Retype the line in which "How do I perform: Select" appears, then every line after it until the records end. Leave out the pictures.

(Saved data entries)
>>

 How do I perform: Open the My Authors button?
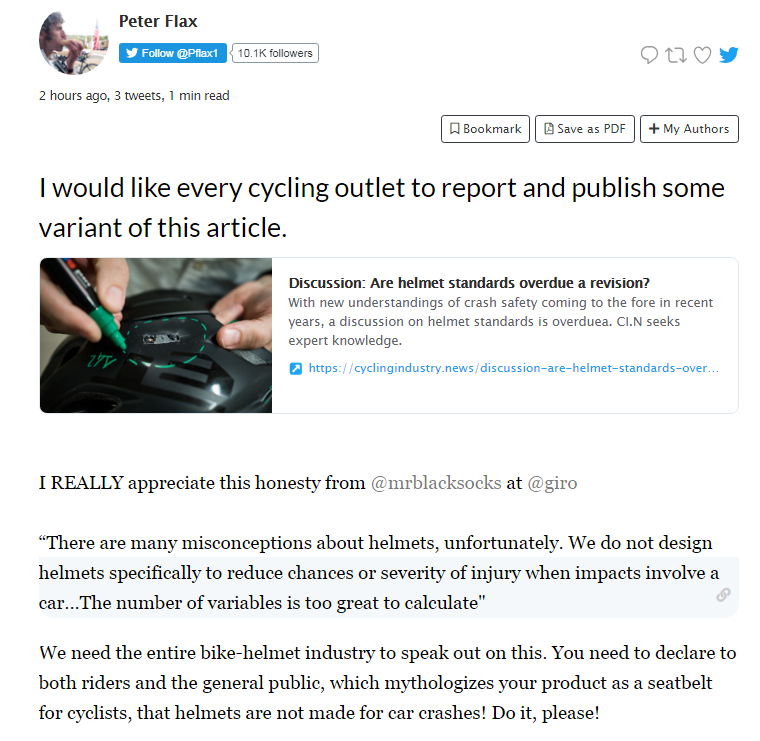point(689,129)
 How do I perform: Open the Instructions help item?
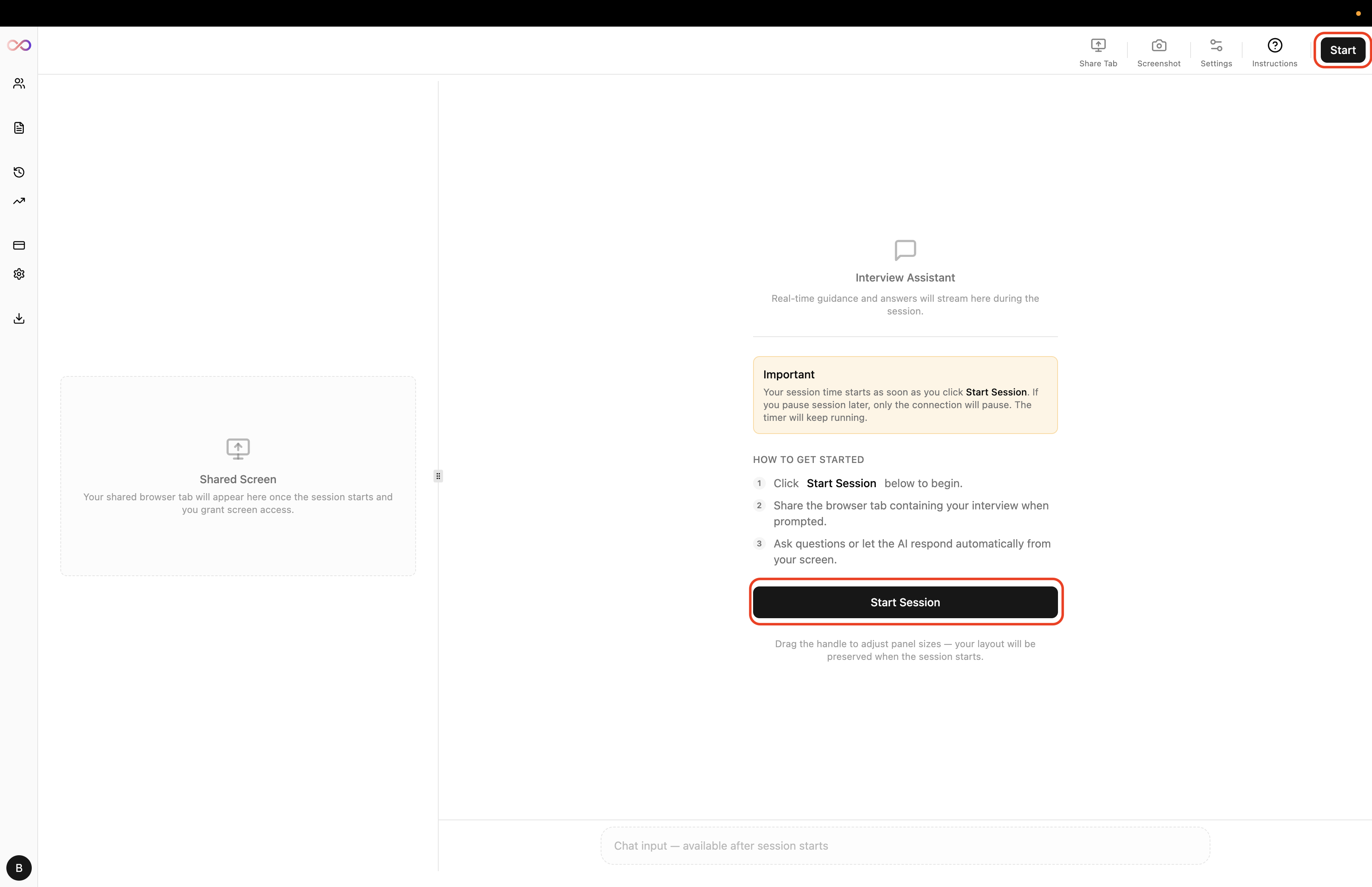click(x=1275, y=52)
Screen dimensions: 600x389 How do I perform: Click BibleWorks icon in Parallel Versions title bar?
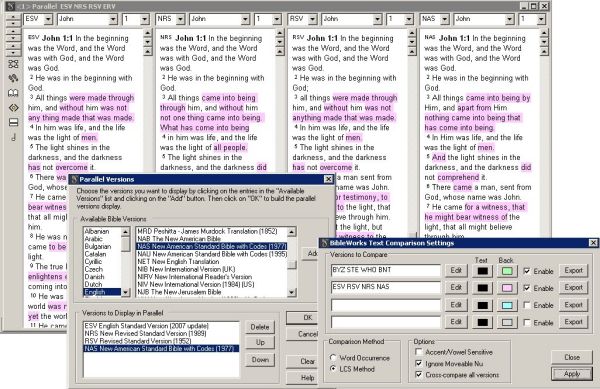74,179
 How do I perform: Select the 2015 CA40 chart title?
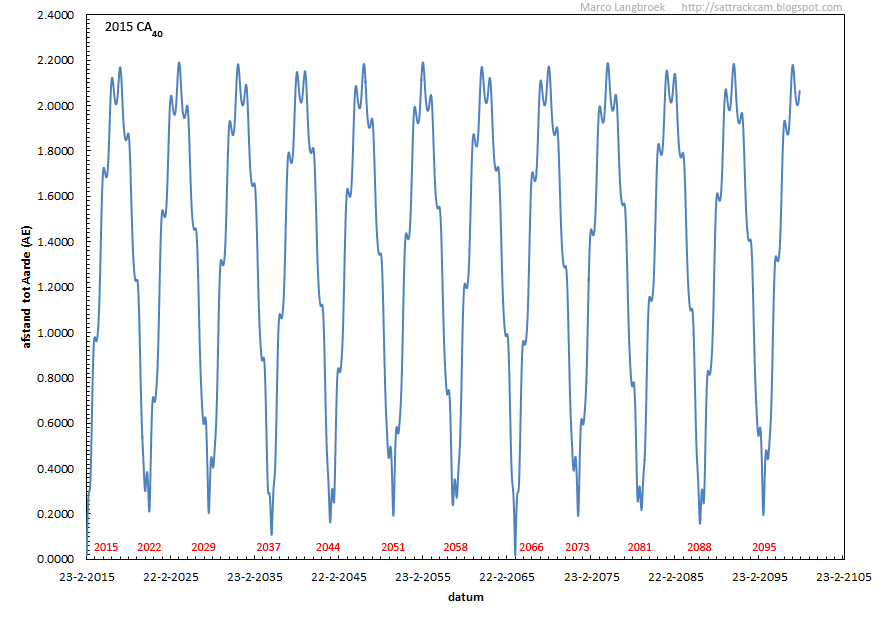click(x=133, y=29)
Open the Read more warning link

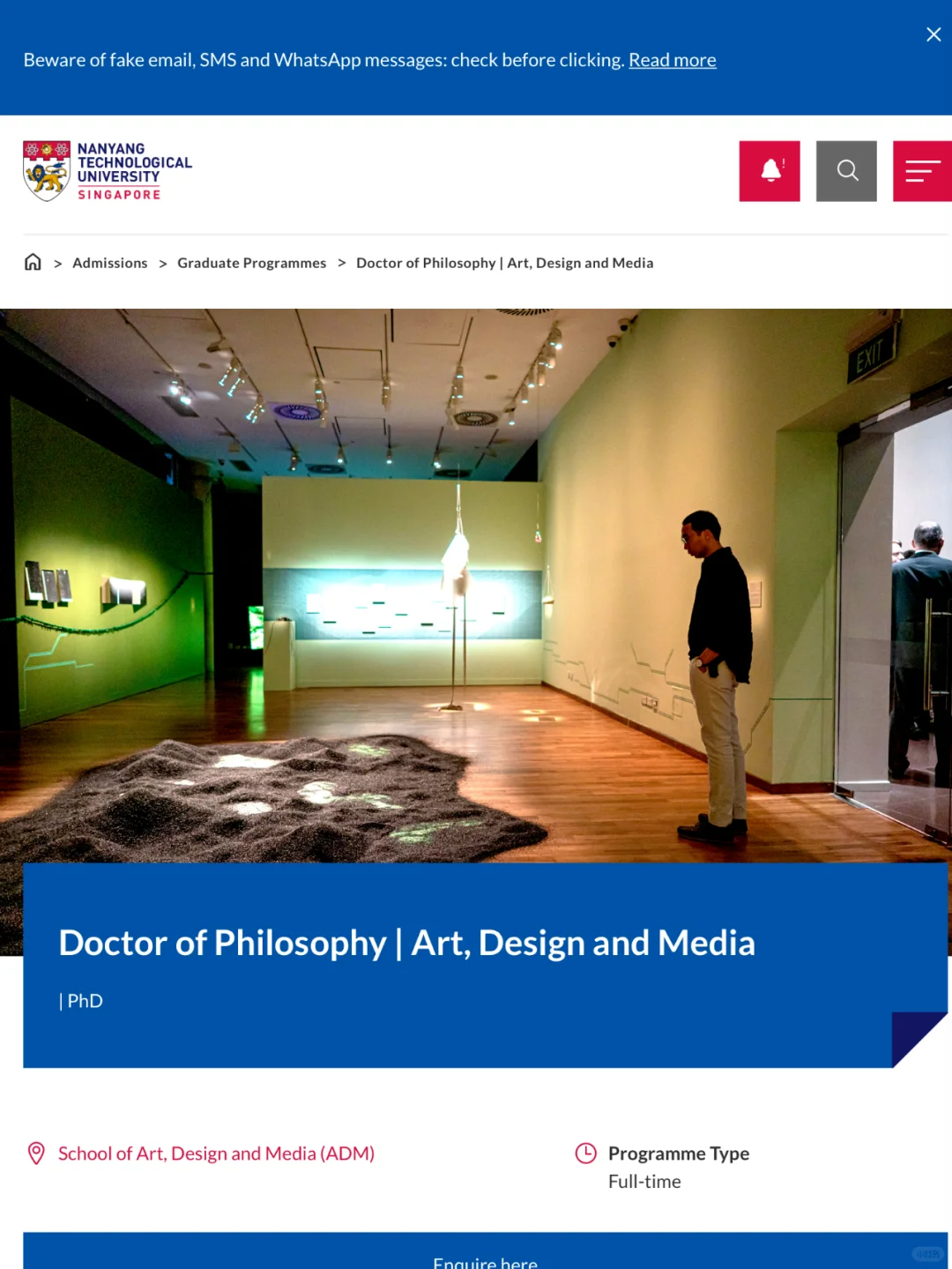click(x=673, y=60)
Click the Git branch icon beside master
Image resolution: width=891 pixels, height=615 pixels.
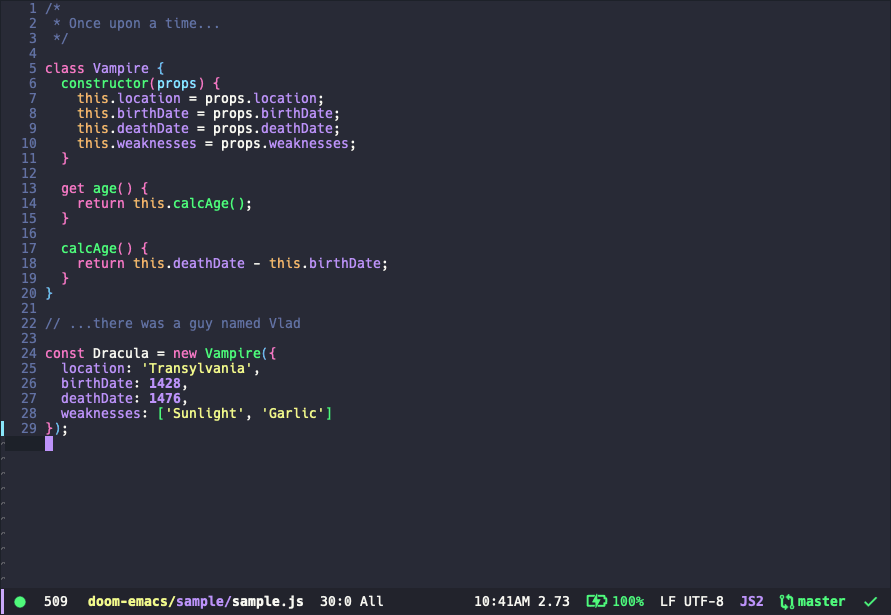(x=786, y=601)
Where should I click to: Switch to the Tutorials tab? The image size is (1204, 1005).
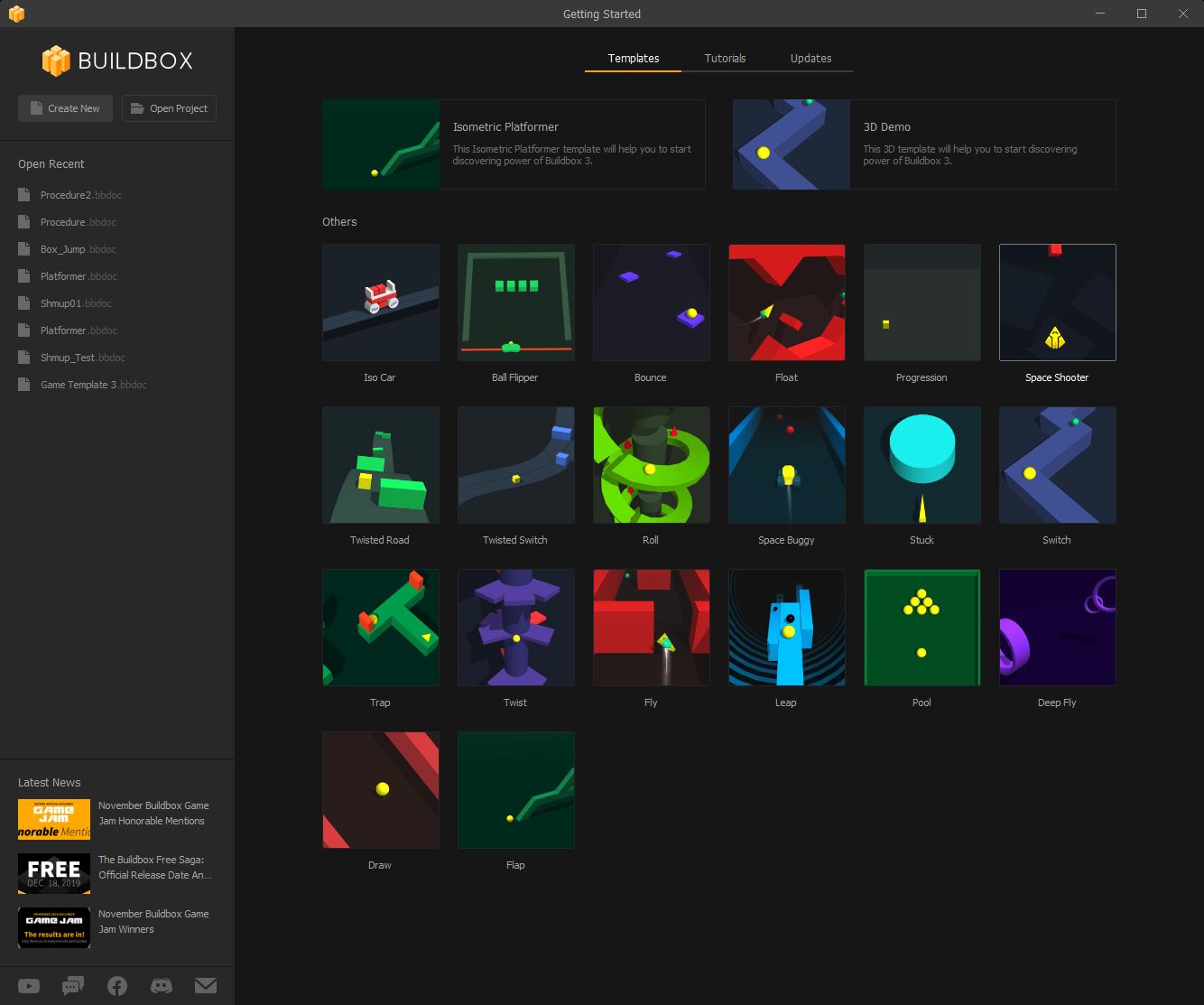(x=726, y=58)
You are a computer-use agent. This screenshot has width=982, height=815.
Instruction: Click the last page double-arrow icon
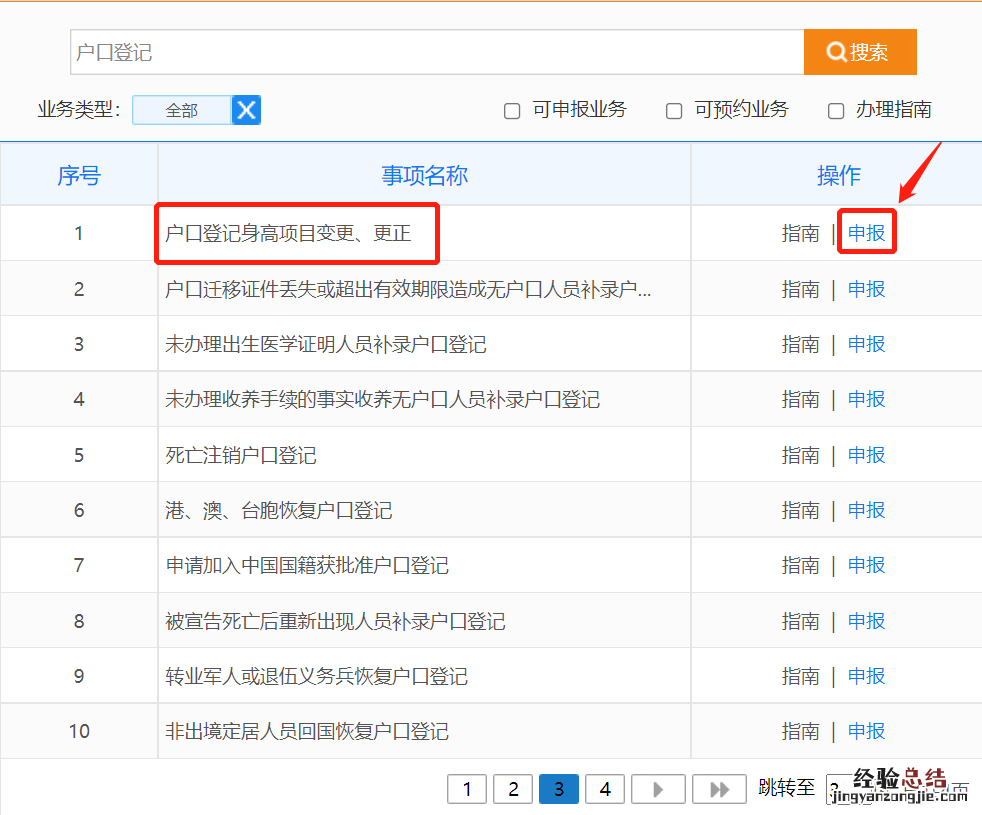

<<

== TASK OUTPUT ==
 How do I perform: Select the 2015 CA40 chart title?
click(x=133, y=29)
Open the Read more warning link

click(x=673, y=60)
Click the Git branch icon beside master
Image resolution: width=891 pixels, height=615 pixels.
(x=786, y=601)
Where should I click to: Switch to the Tutorials tab? The image size is (1204, 1005).
(x=726, y=58)
You are a computer-use agent. This screenshot has width=982, height=815.
Instruction: Click the last page double-arrow icon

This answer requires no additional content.